It is interesting that the CRP cardiobioindex derived from LOC measurements of the salivas from the UK cohort of patients was significantly higher than its counterpart from the UL cohort (0.929 vs 0.68, respectively). This inconsistency may be attributed either to the fact that different saliva types were tested in each case (stimulated vs unstimulated) or to the fact that, in contrast to the UL cohort in which all ASHD patients were at an earlier stage of the disease, the ASHD patients participating in the UK cohort had all recently suffered an AMI, i.e., characteristic of advanced stage heart disease. The latter hypothesis is consistent with the inventors' recent findings that salivary levels of CRP are significantly elevated in patients with AMI.

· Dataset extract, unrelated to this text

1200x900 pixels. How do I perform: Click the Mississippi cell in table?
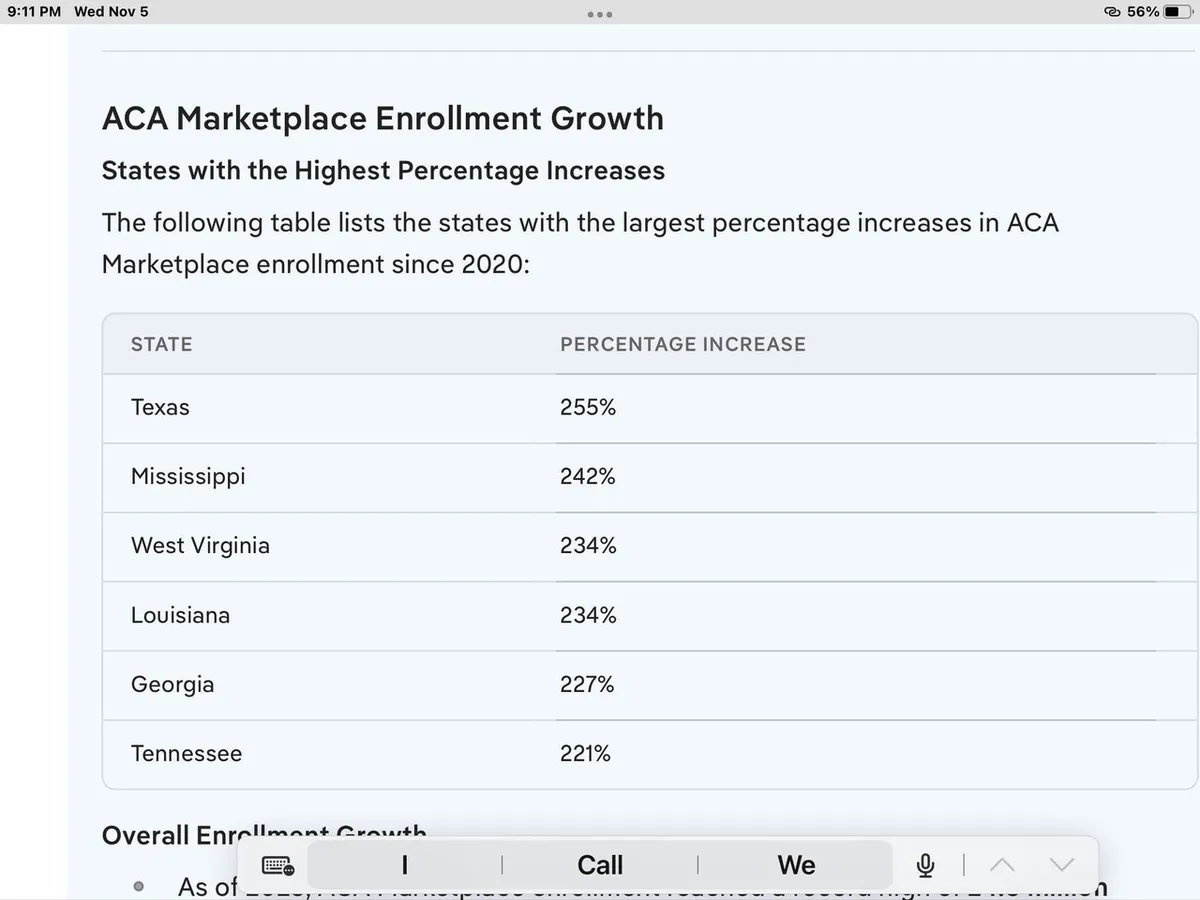click(188, 477)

In addition to hosting ultra sensitive assays, the miniaturized assay platform of the LOC system, similarly to Luminex® and to the μ-array proteomic chip, accommodates detection of promising cardiac biomarkers in bodily fluids in a multiplexed fashion (FIG. 24). Eight cardiac biomarkers CRP, sCD40L, HSA, IL-1p, IL-6, MCP-1, MPO and TNF-α are detected concurrently by the LOC bead sensors. The development of such multiplexed LOC methods allows for the automated measurement of numerous relevant biomarkers using a single <100 μL saliva sample and a common miniaturized measurement platform. Collectively, these attributes (low detection limits, multi-analyte testing capacity and miniaturized assay platform) promise to facilitate the future practical measurement of such proteins in saliva as a point-of-care diagnostic tool.

Example 4 AMI Diagnosis

To initiate defining the protein molecules potentially suitable as biomarkers of cardiovascular disease, the inventors first determined their levels present in oral fluids. Table 2 shows the mean and standard deviations (SD) found for each biomarker evaluated in the oral fluids obtained from the controls. One can see that virtually all analytes were detectable in the three types of fluid samples. However, UWS (unstimulated saliva) provided the highest concentrations of the majority of analytes compared with SWS and OS. In general, concentrations were about two times higher in UWS than SWS and 3-10× higher than OS. The fact that levels of potential cardiovascular biomarkers were detectable in UWS and levels of known cardiac enzymes were low in these fluids was appealing for investigating these levels in more defined cardiovascular disease populations.

TABLE 2
Mean and standard deviations (SD) for each biomarker
evaluated in the oral fluids from the controls
Analyte UWS SWS Os
(conc./mL) Mean SD Mean SD Mean SD
Gro-α (pg) 230.02 439.64 151.98 319.78 72.41 325.54
IL-1β (pg) 42.19 76.01 20.27 36.18 0.91 1.12
IL-6 (pg) 87.49 138.29 38.65 50.10 0.75 1.67
MCP-1 (pg) 198.94 399.34 107.96 138.78 4.24 9.54
Rantes (pg) 9.50 19.36 4.56 6.87 0.42 0.37
TNFα (pg) 67.37 149.66 22.25 39.40 0.17 0.20
Adiponectin 17.38 28.80 10.20 10.68 0.98 1.29
(ng)
E-selectin (ng) 2.89 10.65 2.85 9.87 2.32 6.89
MMP-9 (pg) 6.65 8.53 3.31 5.60 1.60 1.35
MPO (ng) 17.17 48.28 13.81 34.88 21.72 29.99
sICAM-1 80.71 64.23 47.71 40.48 12.05 11.31
(ng/dL)
sVCAM-1 16.63 11.99 17.51 13.59 6.24 5.06
(ng/dL)
Fractalkine 252.40 229.90 248.10 233.03 30.86 32.04
(pg)
sCD-40 (pg) 24.60 50.61 23.81 45.37 7.66 14.27
ENA-78 (ng) 2.41 1.91 2.03 1.83 0.02 0.04
IL-18(pg) 149.77 83.02 124.70 103.57 96.95 49.11
CRP (ng) 0.59 1.95 0.34 0.86 0.54 0.84
BNP (pg) 14.64 11.74 12.25 6.83 2.1 0.42
TnI (ng) 0.07 0.06 0.04 0.04 0.005 0.005
CK-MB (ng) 0.13 0.36 0.06 0.04 0 0
MYO (ng) 0.24 0.39 0.37 0.53 0.27 0.44

The inventors then compared the relative levels of 21 proteins as measured in the serum and saliva samples collected from the study participants with respect to the performance of the corresponding assays used for their measurement. As expected, the majority of the analytes were detected at higher ratios in serum. Here, the majority of the analytes were at least 100× above the limit of detection (LOD) of the assay in healthy controls. Advantageously, cardiac enzymes were measured at very low levels in healthy controls, allowing for their distinction from AMI patients.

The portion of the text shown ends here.